É para resolver esse impasse que foi criado o Eventarc Advanced, uma plataforma de eventing serverless que representa a evolução do Eventarc Standard. Ele introduz um padrão arquitetural moderno para a nuvem: onde a política centralizada encontra a lógica distribuída. Ao separar a camada de governança (o "bus") da camada de processamento (o "pipeline"), o Eventarc Advanced entrega aos times de SecOps a visibilidade e o controle necessários, enquanto libera os desenvolvedores para orquestrarem AI agents e aplicações event-driven com total autonomia. O Eventarc Advanced tornou-se generally available em agosto de 2025.

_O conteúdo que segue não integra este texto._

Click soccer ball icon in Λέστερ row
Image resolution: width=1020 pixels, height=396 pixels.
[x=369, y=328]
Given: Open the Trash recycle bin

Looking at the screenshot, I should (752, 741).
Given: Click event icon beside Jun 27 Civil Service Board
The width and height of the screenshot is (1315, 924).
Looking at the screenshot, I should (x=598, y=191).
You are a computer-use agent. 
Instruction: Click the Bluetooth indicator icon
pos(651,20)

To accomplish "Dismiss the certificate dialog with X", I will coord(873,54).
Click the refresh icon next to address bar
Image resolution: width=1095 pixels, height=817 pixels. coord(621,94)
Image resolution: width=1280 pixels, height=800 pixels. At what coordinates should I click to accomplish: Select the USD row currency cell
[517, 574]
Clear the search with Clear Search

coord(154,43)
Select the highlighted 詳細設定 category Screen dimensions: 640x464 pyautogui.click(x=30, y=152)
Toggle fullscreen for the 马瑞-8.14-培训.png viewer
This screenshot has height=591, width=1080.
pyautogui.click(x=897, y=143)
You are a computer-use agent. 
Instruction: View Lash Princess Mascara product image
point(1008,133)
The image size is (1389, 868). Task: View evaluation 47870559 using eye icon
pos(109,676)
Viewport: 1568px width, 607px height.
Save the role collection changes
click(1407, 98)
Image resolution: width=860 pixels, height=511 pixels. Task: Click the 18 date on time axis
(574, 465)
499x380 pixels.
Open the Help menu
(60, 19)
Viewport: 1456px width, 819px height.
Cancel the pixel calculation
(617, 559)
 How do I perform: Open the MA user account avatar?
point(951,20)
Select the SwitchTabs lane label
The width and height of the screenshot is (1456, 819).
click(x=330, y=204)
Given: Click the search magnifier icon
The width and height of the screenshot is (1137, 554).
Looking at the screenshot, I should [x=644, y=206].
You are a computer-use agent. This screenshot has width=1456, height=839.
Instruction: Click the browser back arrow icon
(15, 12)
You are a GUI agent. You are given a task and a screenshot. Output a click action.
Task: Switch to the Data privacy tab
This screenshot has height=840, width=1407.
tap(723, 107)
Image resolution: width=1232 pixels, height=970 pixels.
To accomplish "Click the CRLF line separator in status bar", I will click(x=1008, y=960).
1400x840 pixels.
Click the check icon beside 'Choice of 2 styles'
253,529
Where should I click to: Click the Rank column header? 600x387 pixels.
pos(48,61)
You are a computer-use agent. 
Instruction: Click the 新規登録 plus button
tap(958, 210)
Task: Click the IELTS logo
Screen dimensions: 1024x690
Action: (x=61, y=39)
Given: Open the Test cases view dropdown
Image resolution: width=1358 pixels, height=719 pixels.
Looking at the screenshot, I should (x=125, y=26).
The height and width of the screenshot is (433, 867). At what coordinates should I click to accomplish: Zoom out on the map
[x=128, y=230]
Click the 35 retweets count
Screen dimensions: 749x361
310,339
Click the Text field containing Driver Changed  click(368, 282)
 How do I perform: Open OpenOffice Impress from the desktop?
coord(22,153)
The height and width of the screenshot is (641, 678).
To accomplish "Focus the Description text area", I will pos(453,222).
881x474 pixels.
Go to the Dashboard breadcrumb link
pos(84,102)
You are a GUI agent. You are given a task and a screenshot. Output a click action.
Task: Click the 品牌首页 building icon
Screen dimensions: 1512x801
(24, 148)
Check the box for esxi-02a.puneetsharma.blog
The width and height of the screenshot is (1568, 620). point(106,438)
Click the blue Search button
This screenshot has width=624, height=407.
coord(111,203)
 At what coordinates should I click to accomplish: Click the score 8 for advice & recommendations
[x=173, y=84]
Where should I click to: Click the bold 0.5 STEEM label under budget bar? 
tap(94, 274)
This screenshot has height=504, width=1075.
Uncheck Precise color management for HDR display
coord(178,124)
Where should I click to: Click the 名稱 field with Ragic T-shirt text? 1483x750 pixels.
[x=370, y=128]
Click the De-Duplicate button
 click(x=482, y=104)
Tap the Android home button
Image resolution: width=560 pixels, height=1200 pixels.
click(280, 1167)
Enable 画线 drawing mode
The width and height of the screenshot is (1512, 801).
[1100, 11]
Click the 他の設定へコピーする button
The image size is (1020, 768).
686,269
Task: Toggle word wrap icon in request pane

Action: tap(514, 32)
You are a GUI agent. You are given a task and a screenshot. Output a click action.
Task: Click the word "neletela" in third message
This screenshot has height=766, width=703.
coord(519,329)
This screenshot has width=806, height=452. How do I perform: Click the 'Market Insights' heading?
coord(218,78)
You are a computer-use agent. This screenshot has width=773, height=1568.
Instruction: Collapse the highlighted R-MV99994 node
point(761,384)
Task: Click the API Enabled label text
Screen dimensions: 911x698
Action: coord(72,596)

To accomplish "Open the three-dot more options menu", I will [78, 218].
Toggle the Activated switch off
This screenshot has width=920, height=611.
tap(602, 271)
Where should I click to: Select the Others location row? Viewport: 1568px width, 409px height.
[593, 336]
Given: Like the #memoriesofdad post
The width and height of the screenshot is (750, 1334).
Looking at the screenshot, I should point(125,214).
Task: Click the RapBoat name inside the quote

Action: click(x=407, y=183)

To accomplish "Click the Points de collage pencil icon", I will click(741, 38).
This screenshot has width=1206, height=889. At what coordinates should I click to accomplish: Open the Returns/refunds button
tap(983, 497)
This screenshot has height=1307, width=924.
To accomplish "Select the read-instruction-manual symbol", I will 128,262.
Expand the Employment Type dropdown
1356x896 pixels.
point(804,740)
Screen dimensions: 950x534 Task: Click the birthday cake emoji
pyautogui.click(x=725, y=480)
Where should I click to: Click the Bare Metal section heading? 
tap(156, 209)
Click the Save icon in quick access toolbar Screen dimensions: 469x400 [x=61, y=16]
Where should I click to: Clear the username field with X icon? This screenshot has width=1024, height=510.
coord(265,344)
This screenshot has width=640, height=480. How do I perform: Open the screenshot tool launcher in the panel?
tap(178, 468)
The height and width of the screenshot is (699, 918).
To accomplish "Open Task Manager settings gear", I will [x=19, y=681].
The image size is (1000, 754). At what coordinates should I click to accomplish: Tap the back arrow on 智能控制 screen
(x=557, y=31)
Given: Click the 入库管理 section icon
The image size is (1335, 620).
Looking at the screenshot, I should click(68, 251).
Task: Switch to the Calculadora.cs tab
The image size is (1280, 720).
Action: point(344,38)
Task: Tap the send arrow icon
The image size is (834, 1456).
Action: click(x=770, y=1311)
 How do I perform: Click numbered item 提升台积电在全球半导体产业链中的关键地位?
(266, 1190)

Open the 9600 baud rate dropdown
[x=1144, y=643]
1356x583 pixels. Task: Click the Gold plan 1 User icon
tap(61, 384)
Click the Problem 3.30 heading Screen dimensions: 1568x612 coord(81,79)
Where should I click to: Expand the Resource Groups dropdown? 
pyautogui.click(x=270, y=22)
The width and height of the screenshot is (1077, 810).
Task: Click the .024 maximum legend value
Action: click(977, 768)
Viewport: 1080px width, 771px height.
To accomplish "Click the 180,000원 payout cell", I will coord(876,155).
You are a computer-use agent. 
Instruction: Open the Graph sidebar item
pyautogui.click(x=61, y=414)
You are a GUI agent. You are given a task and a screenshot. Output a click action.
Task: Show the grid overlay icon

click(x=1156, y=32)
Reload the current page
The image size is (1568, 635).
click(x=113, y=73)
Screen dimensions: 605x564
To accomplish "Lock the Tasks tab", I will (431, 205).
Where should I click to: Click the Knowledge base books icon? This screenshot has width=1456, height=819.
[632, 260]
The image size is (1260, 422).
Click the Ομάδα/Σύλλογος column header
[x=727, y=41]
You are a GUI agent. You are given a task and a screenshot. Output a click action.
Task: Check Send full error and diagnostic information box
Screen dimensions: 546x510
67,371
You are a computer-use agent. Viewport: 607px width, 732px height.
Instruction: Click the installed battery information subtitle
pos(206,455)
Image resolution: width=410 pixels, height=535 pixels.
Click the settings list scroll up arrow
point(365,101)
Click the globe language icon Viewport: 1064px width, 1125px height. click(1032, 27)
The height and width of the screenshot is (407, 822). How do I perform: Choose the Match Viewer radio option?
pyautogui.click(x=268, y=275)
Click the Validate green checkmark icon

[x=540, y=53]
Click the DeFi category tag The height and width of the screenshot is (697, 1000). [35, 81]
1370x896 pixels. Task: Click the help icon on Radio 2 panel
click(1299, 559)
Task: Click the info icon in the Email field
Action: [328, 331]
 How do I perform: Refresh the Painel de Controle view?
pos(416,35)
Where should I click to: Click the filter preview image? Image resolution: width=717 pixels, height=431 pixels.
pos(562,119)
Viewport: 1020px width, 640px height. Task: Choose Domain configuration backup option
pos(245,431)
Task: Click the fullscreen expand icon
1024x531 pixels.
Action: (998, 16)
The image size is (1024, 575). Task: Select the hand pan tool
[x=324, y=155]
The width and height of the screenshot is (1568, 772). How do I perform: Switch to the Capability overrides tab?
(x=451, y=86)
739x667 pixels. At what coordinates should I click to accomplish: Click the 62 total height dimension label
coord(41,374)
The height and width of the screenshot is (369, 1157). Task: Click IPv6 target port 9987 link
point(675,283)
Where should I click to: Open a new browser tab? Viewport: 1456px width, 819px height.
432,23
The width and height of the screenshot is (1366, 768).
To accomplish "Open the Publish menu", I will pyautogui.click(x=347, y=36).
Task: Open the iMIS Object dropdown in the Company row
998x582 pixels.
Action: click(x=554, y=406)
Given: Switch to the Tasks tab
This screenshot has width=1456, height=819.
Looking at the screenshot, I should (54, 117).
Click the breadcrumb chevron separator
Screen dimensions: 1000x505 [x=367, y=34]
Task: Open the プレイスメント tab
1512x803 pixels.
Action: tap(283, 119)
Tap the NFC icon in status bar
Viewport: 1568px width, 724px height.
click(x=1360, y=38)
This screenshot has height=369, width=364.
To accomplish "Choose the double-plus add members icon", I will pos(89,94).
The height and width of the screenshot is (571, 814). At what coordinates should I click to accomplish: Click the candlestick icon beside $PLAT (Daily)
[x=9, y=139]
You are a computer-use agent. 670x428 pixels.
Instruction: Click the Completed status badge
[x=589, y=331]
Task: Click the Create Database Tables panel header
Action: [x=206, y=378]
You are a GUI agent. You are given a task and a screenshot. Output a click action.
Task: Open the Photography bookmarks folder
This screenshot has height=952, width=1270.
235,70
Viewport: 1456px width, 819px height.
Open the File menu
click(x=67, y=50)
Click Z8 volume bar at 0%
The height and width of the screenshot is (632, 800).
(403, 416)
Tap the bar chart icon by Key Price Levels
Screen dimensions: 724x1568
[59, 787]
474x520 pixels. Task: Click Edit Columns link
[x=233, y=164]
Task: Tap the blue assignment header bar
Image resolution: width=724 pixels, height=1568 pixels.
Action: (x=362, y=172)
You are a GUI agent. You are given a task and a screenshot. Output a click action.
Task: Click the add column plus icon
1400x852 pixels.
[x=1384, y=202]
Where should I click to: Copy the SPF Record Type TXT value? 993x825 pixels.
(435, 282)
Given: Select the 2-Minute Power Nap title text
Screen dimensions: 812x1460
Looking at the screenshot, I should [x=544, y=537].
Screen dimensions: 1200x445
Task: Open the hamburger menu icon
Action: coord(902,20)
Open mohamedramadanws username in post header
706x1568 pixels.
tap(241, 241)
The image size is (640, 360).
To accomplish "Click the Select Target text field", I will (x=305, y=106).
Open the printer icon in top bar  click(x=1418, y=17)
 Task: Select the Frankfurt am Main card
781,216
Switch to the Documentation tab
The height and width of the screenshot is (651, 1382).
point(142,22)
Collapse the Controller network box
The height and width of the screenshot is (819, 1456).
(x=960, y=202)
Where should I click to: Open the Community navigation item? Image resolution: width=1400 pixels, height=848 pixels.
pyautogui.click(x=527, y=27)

1 - evolution-of-architecture

Neste artigo, analisamos a evolução das arquiteturas de integração — dos service buses aos microservices — e como essa nova ferramenta impacta cenários reais de escala.

A evolução das arquiteturas de integração

Para compreender o valor deste novo paradigma, é preciso olhar para o passado e entender por que os padrões anteriores forçavam compromissos difíceis (trade-offs).

O gargalo centralizado do Enterprise Service Bus (ESB)

No início, o Enterprise Service Bus (ESB) priorizava o controle centralizado. Ele surgiu para resolver a "arquitetura espaguete" de integrações point-to-point, oferecendo uma camada de comunicação padronizada. No entanto, introduziu a armadilha da lógica centralizada: as empresas passaram a embutir regras de negócio complexas, transformações e orquestrações diretamente na camada de governança.

O resultado? Um middleware opaco onde regras críticas ficavam escondidas dos desenvolvedores. Qualquer mudança exigia a intervenção de um time central de middleware, criando filas de espera de semanas para deploys simples e matando a autonomia dos times.

O gap de governança nos Microservices

Como resposta, o mercado migrou para os microservices (definidos como "smart endpoints and dumb pipes"), distribuindo a lógica para dar autonomia às squads. Para o tráfego síncrono (REST, gRPC), ferramentas como API gateways e service meshes restauraram a governança, aplicando políticas de autenticação e rate limiting no nível da infraestrutura.

Contudo, à medida que as empresas adotaram a Event-Driven Architecture (EDA) em busca de maior resiliência e desacoplamento, surgiu um novo problema. Em um mundo distribuído e assíncrono, o controle centralizado muitas vezes desapareceu, criando três gaps críticos:

  • Vácuo de visibilidade: Sem uma política central, serviços de "Shadow IT" podem assinar eventos sensíveis sem que ninguém perceba.
  • O problema da política: Aplicar residência de dados ou mascaramento de PII (dados sensíveis) é impossível quando o broker trata toda mensagem como um bit opaco.
  • Risco de dependência: Sem contratos claros, alterar o schema de um evento pode quebrar silenciosamente diversos consumidores downstream.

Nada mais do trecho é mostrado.